The meeting will discuss a study produced by Monitor-Deloitte, commissioned by the Bill and Melinda Gates Foundation (BMGF) and USAID. BMGF is a big sponsor of the commercialisation of agriculture in Africa, including through the Alliance for a Green Revolution in Africa (AGRA). Working with USAID, this commercial agenda extends US foreign policy into Africa and threatens the livelihoods of millions of small-scale farmers who rely on recycling seed for their livelihoods.
The goal of the Deloitte study is to develop models for commercialisation of seed production in Africa, especially on early generation seed (EGS), and to identify ways in which the African public sector could facilitate private involvement in African seed systems. The study was conducted in Ethiopia, Ghana, Nigeria, Tanzania and Zambia on maize, rice, sorghum, cowpea, common beans, cassava and sweet potato.
The report exposes a typical approach of private sector ‘cherry picking’, where private companies identify any profitable activities for their own involvement. While complaining incessantly about “heavy state involvement” they still insist on selected heavy state involvement to cover unprofitable activities so that the private sector can take the profitable activities. These includes establishing systems, developing institutions, and even engaging in some productive activities where profits are unlikely but which are needed to allow the profit-making scheme to function.
The Monitor-Deloitte report uses cowpea production in Ghana as an example of where the public sector should carry the extremely expensive improved cowpea breeder seed costs to allow the private sector to profit in seed multiplication and distribution. Breeder seed is prohibitively costly because of low multiplication rates and low demand. But the demand that exists is nonetheless lucrative, so the private sector wants to be involved only in the parts of the production process identified as profitable. Where the whole chain is profitable, such as hybrid maize or in closed value chains where there is strong but limited demand and early production processes are also potentially profitable, for example hybrid sorghum for brewing, Deloitte proposes the public sector be locked out of the production process.
A potential role for farmers in the production or distribution of seed is not even considered. Indeed farmers are viewed only as passive consumers of seed produced elsewhere.
The exclusive meeting in London and the focus of the report on how private interests can profit from essential life processes in African agriculture exposes the agendas of the BMGF and USAID. It is disappointing that the African Union is willing to endorse such blatantly neo-colonialist plans.

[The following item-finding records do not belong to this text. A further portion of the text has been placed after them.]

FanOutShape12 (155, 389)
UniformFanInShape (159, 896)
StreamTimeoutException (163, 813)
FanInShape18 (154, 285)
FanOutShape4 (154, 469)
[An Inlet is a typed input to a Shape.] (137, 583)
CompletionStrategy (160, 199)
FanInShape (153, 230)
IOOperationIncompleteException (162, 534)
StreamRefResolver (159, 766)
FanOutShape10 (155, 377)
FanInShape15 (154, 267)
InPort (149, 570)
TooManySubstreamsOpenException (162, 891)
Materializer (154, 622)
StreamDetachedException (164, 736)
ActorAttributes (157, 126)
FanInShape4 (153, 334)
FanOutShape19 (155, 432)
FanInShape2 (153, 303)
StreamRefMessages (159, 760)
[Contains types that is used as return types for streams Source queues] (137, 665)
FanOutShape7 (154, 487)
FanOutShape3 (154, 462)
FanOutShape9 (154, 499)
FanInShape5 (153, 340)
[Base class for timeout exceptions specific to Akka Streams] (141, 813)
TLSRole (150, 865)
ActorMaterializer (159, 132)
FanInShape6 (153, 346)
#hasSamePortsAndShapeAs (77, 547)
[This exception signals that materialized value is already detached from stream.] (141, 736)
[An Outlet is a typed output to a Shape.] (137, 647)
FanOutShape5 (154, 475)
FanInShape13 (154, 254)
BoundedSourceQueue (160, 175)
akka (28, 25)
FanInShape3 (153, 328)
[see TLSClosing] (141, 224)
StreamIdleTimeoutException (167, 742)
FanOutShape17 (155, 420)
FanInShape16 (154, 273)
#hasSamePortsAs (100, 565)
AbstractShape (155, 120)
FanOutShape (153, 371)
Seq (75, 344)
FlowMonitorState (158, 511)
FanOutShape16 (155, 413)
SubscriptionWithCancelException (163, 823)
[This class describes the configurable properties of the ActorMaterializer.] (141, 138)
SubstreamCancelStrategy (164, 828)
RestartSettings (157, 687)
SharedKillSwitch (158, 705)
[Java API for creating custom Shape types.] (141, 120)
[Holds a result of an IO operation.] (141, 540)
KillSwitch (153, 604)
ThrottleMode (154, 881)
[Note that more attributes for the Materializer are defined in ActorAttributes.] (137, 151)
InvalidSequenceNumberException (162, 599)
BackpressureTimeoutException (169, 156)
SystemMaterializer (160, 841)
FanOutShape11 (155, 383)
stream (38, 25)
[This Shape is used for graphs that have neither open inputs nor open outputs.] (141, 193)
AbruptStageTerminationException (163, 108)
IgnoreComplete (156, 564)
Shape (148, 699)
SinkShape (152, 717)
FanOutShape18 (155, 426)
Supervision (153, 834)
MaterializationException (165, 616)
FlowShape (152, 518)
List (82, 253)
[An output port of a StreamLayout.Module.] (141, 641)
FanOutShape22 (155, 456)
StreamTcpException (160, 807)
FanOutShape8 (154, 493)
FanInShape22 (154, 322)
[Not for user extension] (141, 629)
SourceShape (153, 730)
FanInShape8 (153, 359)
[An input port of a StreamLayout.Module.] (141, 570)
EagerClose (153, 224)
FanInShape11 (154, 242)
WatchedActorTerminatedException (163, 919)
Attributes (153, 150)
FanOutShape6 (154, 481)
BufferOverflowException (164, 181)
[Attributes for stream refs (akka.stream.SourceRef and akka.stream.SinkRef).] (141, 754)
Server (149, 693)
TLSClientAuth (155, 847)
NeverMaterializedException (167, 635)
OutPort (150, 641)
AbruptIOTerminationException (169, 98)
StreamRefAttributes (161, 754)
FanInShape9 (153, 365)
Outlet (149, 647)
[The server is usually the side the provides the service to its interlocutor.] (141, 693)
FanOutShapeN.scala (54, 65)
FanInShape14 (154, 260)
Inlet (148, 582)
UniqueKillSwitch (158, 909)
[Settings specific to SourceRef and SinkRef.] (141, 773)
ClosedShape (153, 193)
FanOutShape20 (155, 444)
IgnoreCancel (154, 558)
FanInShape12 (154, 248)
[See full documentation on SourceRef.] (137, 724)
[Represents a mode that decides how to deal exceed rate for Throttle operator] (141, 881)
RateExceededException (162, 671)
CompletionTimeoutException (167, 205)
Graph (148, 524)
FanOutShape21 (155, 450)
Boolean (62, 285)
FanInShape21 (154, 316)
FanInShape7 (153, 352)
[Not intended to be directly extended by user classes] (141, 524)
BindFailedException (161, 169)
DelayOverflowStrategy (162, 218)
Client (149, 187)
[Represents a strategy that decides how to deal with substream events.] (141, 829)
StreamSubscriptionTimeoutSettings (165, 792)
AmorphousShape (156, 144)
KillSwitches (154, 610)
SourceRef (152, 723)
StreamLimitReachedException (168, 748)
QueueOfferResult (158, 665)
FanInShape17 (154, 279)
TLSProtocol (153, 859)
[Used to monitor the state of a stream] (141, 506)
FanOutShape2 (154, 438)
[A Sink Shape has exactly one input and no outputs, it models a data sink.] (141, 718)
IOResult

ACB insists that an equitable and sustainable solution to seed production and distribution can only come from direct engagement with farmers and their organisations to ensure their active involvement in these activities. We further insist that public-farmer partnerships to improve seed that integrates farmer and scientific knowledge will generate a more accountable process, and produce longer-lasting and more meaningful solutions for African agricultural production, than these profit-driven, exclusive and narrow processes.